* YOUR TASK
Please print, exactly, only the lines in the entries below from the line that has "514x290 pixels." through the line that has "The width and". Pictures don't go in.

**** DATA EXTRACTS ****

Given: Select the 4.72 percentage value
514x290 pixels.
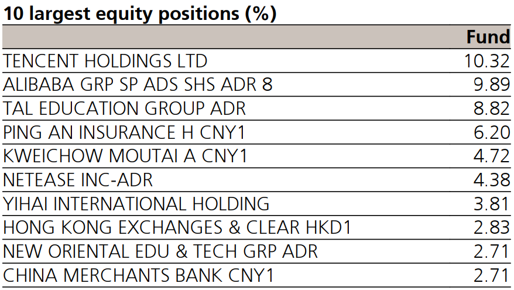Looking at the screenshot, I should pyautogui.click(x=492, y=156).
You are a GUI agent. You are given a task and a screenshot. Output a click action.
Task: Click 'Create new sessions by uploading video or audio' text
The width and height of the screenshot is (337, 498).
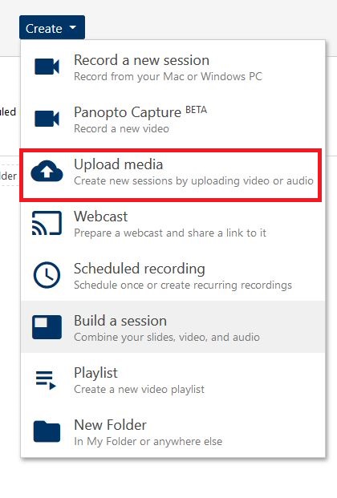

****
**** DATA EXTRACTS ****

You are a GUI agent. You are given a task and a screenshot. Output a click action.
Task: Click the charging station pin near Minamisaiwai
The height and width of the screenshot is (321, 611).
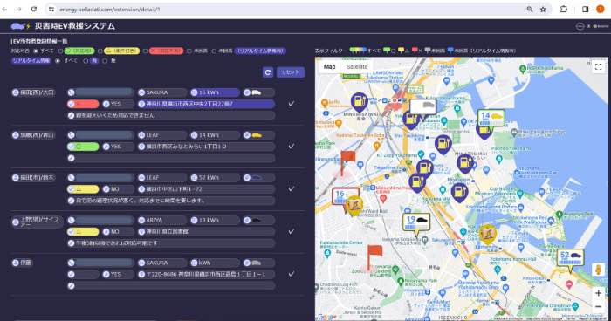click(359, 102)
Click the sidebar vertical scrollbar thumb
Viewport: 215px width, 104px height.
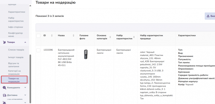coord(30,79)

****

* EXPECTED ANSWER
514x290 pixels.
Looking at the screenshot, I should pyautogui.click(x=492, y=156).
You are a GUI agent. You are given a task and a screenshot. Output a click action.
Task: Click 'Create new sessions by uploading video or audio' text
The width and height of the screenshot is (337, 498).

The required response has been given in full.